### Source material

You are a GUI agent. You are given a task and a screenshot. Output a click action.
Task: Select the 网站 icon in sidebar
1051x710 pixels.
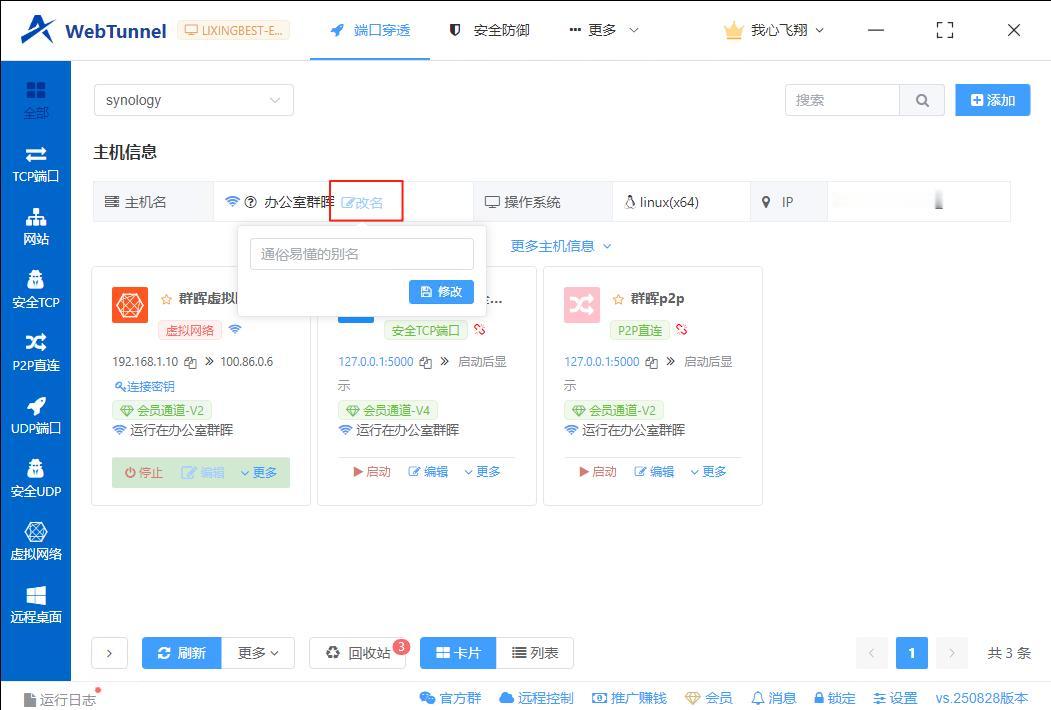click(36, 228)
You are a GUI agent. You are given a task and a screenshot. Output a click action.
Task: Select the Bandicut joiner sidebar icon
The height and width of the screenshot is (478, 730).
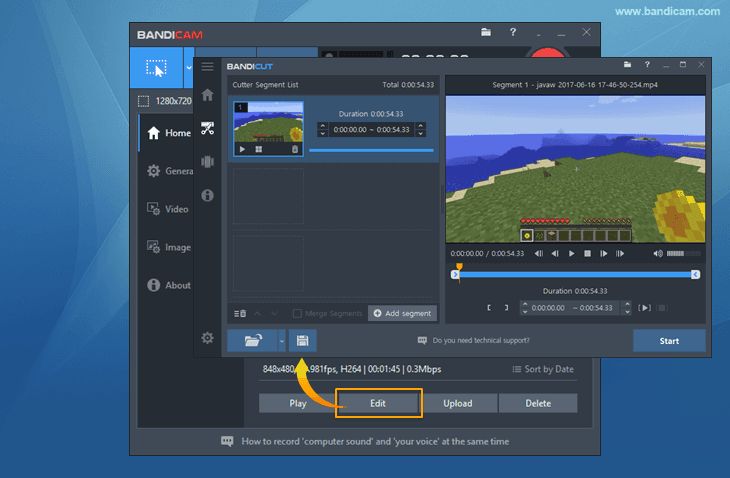[207, 162]

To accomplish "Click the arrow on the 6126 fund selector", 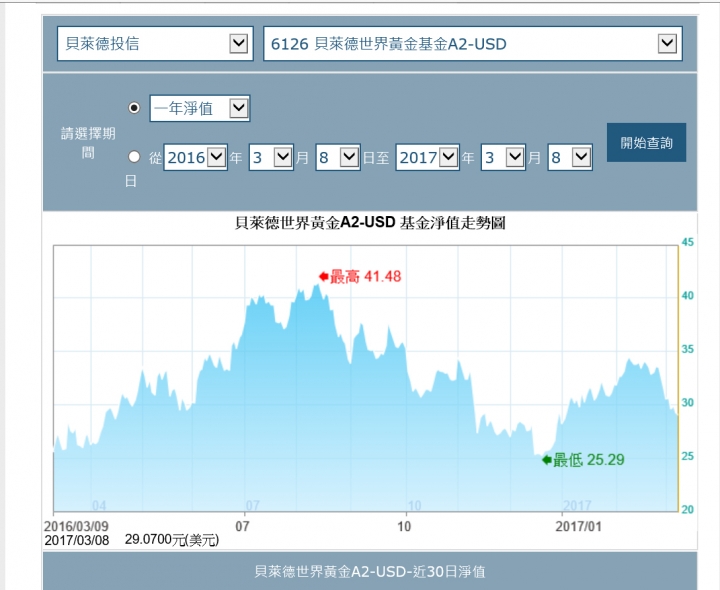I will [x=668, y=44].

######

Work to be completed:
Check every line of the records, and copy the ones that hold the word "sidebar".

Task response:
Task: Select the 网站 icon in sidebar
Task: Select the Bandicut joiner sidebar icon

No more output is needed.